Nelson Oliveira delighted Norwich City’s travelling support at Millwall with a goal for loan club Reading that pushed Paul Lambert’s Ipswich Town closer to League One.

The Portugal international smashed home the opener in a 2-1 win for the Royals at Portman Road on Saturday, before a fist pump celebration as he raced towards the disgruntled Blues’ support.

News of Oliveira’s strike swiftly reached the 3,200 travelling fans at The Den, who chanted the forward’s name during the Canaries’ own 3-1 league win that kept them top of the Championship.

Lambert refused to raise the white flag after a damaging defeat but Ipswich is now 12 points behind fourth-from-bottom Reading, with a massively inferior goal difference.

“It’s still possible. It’s going to be really hard.
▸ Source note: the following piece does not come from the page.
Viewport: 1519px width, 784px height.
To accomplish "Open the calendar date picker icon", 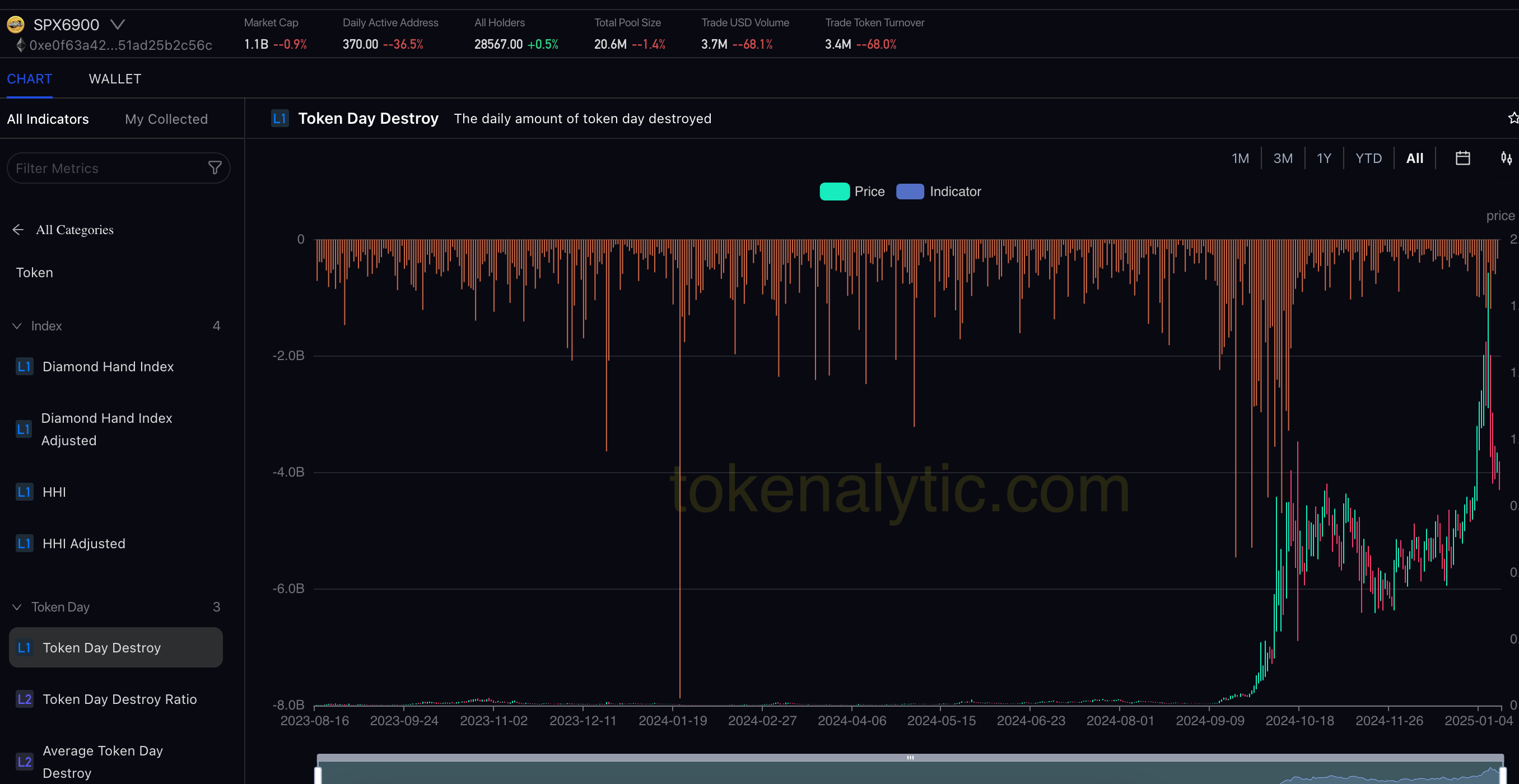I will [1462, 158].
But you never, ever give in,” he said, after watching the game from the stands as he served the final match of his two game ban for impromper conduct following his sending off in the 3-0 derby defeat at Carrow Road. “We’ve got too many fans that come and support to give up. The support was fabulous again. You feel it for them because they’ve been absolutely brilliant since we’ve come in.

“As I keep saying, it’s not a normal situation the way they keep turning up and getting behind us. You’re going to have that downbeat feeling. That’s normal when you lose a game. But you can’t let it fester because that brings everybody down.

“You try and analyse it for one day and then you’ve got to let it go. It will hurt, no doubt, for a couple of days. Then you get them back in and you go again.”

Oliveira joined Reading on loan in January after falling out of favour under Daniel Farke.

The forward was forced off with a hamstring injury in the second half, but could do his parent club another favour or two over the run in with José Gomes’ battlers playing Leeds, West Brom and Middlesbrough in their survival quest.

“It was a real Championship game.

“I told my players that if I die in England, they are responsible. My heart rate at some times - I was full of emotion,” said Gomes. “The points were important, especially when we checked at the end of the game and saw that Rotherham had got three points also.

“Now we have a bigger distance from Bolton, and we’re nearer to Wigan.”